GIVEN INFORMATION =
• • • • • • •
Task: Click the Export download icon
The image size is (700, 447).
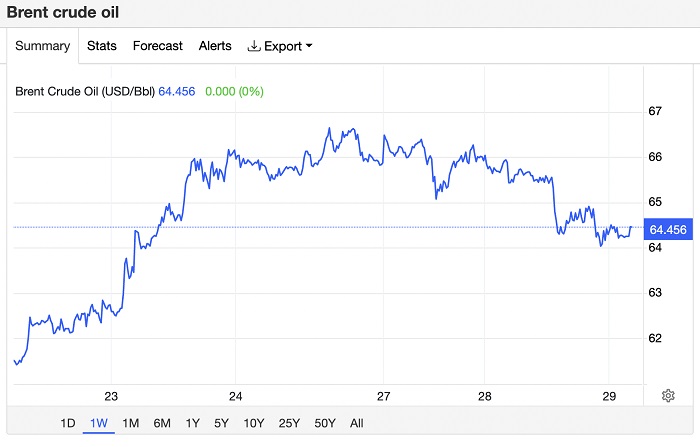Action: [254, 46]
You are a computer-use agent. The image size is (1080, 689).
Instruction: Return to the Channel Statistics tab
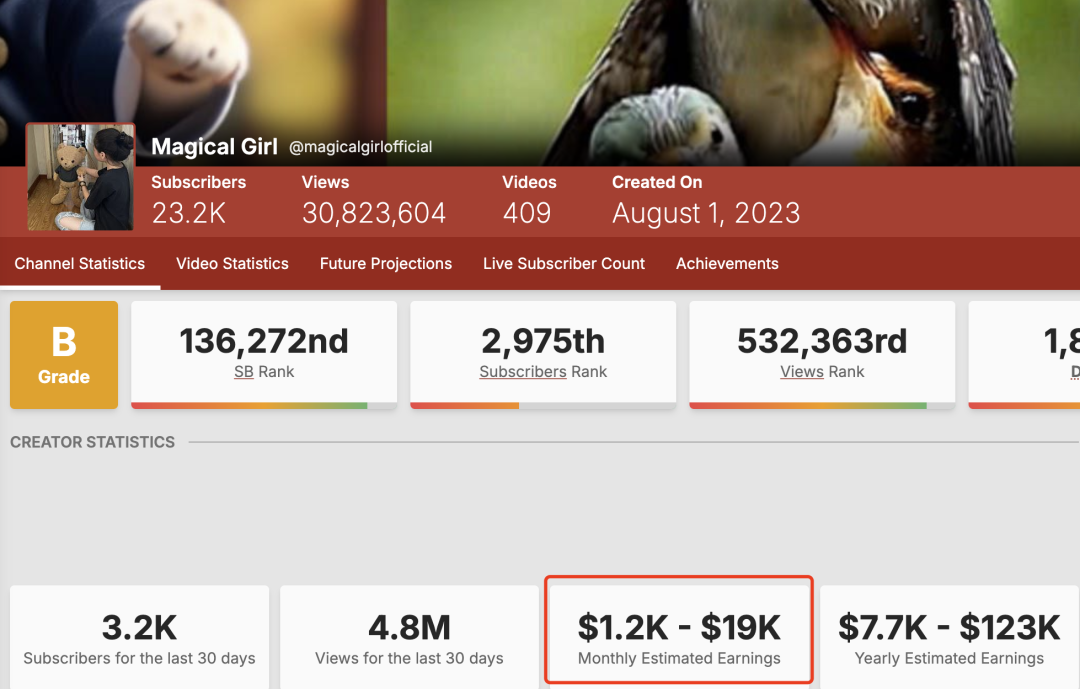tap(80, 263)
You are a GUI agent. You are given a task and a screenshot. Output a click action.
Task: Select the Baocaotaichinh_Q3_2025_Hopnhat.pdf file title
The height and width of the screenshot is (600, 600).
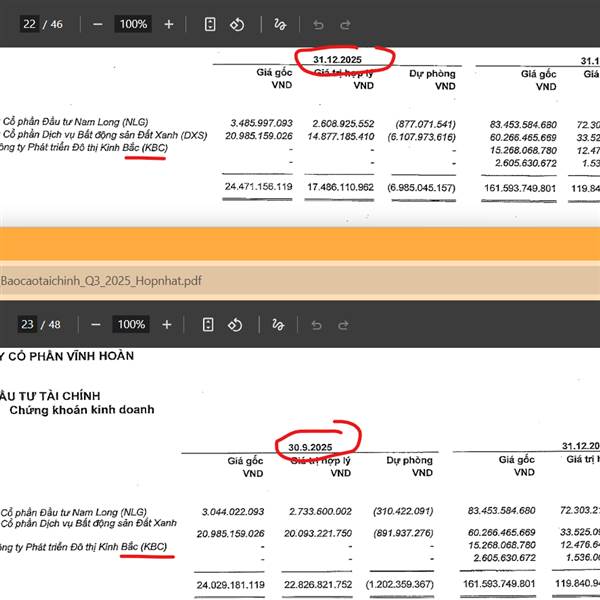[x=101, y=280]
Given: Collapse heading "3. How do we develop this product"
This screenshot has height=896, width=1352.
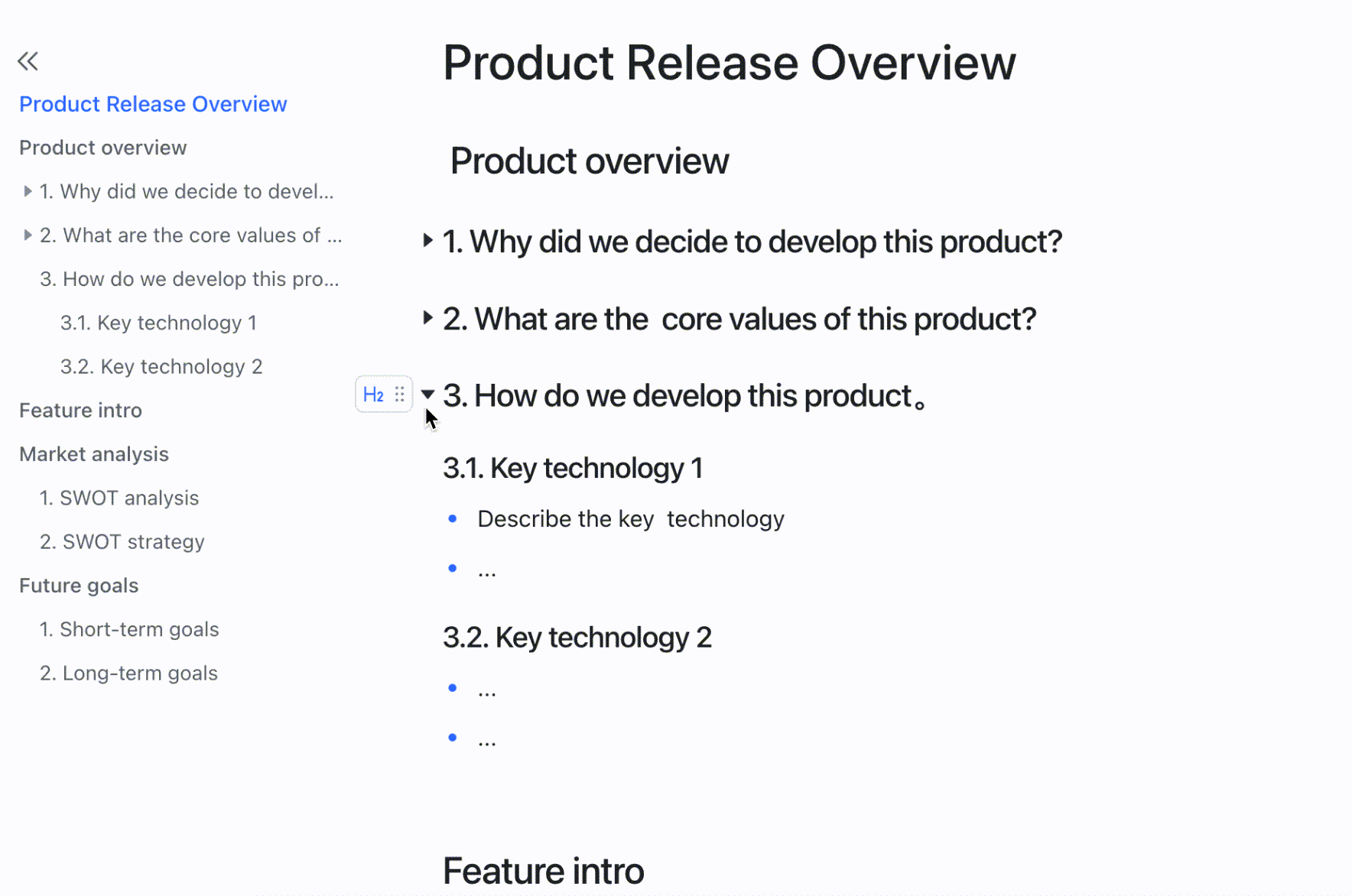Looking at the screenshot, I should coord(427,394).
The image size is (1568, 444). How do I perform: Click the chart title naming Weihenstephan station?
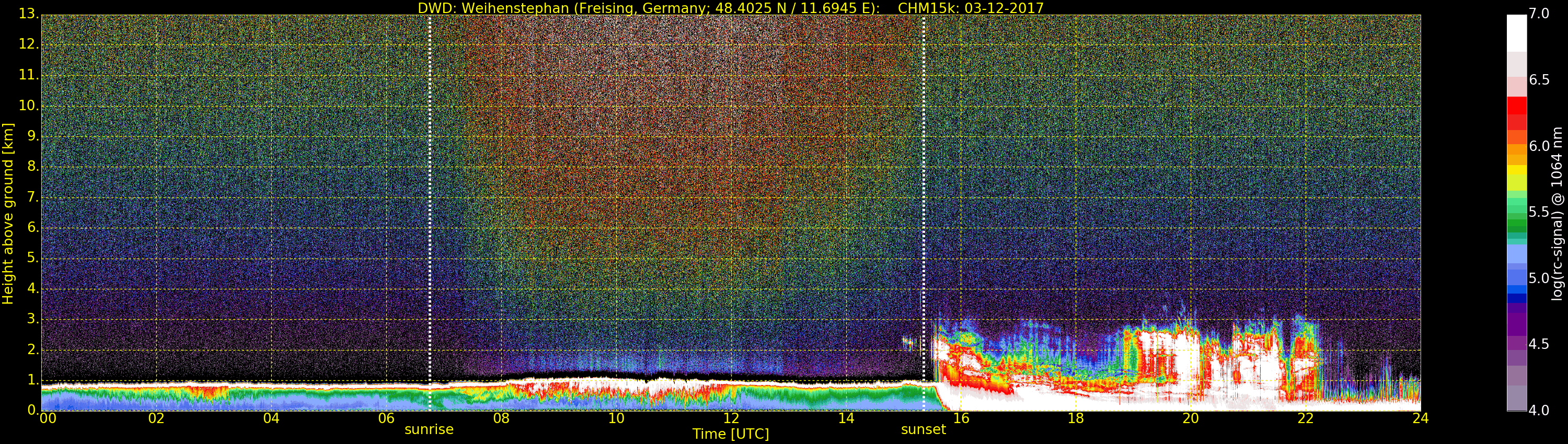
• • • • • • •
EXERCISE REQUIREMENTS =
Rewrite the data above, replacing each "image size" with "image dimensions" and leaving everything else as it is. Omit the pictures.

WRITTEN RESPONSE =
Task: Click the Export download icon
The image dimensions is (700, 447).
Action: [254, 46]
You are a computer-use agent. The image dimensions is (1080, 689).
Instruction: Return to the Channel Statistics tab
tap(80, 263)
You are a GUI agent. You are given a task and a screenshot. Output a click action.
Task: Select the Baocaotaichinh_Q3_2025_Hopnhat.pdf file title
The height and width of the screenshot is (600, 600).
[x=101, y=280]
Given: Collapse heading "3. How do we develop this product"
This screenshot has height=896, width=1352.
Looking at the screenshot, I should coord(427,394).
The image dimensions is (1568, 444). How do I perform: Click the chart title naming Weihenstephan station?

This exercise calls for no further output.